En resumen, el caso no llegaría a los tribunales: alcanzarían un acuerdo. Cuatro meses después de la aportación de las pruebas, el señor Alan York estaba dispuesto a iniciar las negociaciones. Según él, su cliente, Littun Casualty, tenía ganas de cerrar el asunto.
Wes empezó a describir a la familia, una viuda de treinta y tres años, con estudios secundarios, sin experiencia laboral y madre de tres hijos pequeños. El mayor tenía doce años. Holgaba decir que la pérdida era catastrófica, en todos los sentidos.
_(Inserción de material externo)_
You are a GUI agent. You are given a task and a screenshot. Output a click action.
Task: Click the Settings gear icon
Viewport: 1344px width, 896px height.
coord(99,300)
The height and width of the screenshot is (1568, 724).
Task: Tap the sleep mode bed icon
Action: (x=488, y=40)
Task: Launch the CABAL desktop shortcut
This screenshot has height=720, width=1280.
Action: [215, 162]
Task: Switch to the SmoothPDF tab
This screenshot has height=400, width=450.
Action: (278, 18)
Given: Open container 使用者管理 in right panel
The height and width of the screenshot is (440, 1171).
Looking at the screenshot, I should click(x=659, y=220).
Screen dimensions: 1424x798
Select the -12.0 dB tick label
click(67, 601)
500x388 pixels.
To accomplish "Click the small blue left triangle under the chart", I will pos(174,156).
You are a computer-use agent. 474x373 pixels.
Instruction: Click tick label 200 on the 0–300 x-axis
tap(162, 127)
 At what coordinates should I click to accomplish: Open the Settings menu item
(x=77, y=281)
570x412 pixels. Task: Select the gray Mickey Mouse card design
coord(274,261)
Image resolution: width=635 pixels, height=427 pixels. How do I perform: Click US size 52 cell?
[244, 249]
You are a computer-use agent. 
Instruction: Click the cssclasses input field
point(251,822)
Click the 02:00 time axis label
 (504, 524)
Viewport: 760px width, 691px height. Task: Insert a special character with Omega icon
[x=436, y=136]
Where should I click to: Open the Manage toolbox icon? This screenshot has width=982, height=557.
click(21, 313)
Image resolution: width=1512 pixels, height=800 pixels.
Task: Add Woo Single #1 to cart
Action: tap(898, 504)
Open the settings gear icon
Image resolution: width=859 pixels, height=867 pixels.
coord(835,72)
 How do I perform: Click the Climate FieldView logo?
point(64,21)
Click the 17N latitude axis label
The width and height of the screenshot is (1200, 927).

Mientras Wes hacía su exposición, York tomaba notas y miraba a Mary Grace. Habían hablado por teléfono, pero no se habían visto nunca. Wes llevaba el caso, pero York sabía que ella no estaba allí únicamente por su cara bonita. Frank Sully, el abogado de Hattiesburg que había contratado Krane Chemical para dar más cuerpo a la defensa, se encontraba entre uno de sus mejores amigos. Sully había sido relegado a un segundo plano por J ared Kurtin y todavía no se había recuperado de aquella ofensa. Le había contado a York muchas historias acerca del juicio Baker y, según Sully, el tándem profesional de los Payton funcionaba mejor cuando era Mary Grace quien se dirigía al jurado. Era dura durante las repreguntas y rápida de reflejos, pero su punto fuerte era conectar con la gente. El alegato final había tenido mucha fuerza, había sido brillante y, obviamente, muy persuasivo.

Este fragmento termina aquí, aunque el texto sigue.